Collected data:
==========

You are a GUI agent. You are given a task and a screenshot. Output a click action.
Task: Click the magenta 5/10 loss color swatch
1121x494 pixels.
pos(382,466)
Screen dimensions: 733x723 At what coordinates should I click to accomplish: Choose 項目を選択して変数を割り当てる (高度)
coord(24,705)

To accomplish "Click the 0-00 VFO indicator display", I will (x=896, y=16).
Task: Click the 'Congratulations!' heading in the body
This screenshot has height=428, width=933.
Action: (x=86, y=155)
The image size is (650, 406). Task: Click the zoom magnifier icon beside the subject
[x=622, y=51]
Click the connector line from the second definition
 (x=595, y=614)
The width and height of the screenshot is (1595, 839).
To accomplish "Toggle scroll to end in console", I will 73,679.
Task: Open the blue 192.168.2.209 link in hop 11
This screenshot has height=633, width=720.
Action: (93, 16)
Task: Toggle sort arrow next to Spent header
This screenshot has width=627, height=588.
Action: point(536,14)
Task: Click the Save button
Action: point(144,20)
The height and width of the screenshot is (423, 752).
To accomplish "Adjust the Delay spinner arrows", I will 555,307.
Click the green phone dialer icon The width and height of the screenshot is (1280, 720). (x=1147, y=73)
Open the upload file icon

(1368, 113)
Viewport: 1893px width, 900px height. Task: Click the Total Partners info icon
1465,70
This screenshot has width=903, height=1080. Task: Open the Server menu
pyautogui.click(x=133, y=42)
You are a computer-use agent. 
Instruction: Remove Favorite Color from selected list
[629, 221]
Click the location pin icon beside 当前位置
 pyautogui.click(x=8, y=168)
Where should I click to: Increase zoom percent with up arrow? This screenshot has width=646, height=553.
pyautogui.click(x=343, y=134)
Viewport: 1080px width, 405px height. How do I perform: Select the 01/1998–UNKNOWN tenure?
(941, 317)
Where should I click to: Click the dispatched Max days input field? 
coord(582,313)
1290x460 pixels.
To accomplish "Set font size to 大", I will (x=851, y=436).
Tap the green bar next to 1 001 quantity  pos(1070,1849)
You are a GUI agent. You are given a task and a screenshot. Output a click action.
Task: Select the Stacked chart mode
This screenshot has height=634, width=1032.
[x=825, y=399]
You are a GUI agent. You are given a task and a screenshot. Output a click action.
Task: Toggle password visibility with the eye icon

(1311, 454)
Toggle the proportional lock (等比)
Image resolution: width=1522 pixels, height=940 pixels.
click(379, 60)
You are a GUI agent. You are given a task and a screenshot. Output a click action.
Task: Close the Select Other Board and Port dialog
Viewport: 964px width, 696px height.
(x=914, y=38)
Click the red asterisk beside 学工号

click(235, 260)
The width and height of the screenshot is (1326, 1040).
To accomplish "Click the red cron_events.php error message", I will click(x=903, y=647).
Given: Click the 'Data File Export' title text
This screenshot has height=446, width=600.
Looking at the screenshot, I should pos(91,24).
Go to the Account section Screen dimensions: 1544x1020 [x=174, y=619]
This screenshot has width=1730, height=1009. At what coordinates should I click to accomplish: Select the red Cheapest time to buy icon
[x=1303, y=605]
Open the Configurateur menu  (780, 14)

==========

◆ ABOUT THIS TASK: Both the first line of the records above and the line containing "Task: Toggle sort arrow next to Spent header" are to be transcribed exactly, together with every line between them, and nothing else.

◆ SOLUTION:
You are a GUI agent. You are given a task and a screenshot. Output a click action.
Task: Click the magenta 5/10 loss color swatch
1121x494 pixels.
pos(382,466)
Screen dimensions: 733x723 At what coordinates should I click to accomplish: Choose 項目を選択して変数を割り当てる (高度)
coord(24,705)

To accomplish "Click the 0-00 VFO indicator display", I will (x=896, y=16).
Task: Click the 'Congratulations!' heading in the body
This screenshot has height=428, width=933.
Action: (x=86, y=155)
The image size is (650, 406). Task: Click the zoom magnifier icon beside the subject
[x=622, y=51]
Click the connector line from the second definition
 (x=595, y=614)
The width and height of the screenshot is (1595, 839).
To accomplish "Toggle scroll to end in console", I will 73,679.
Task: Open the blue 192.168.2.209 link in hop 11
This screenshot has height=633, width=720.
Action: (93, 16)
Task: Toggle sort arrow next to Spent header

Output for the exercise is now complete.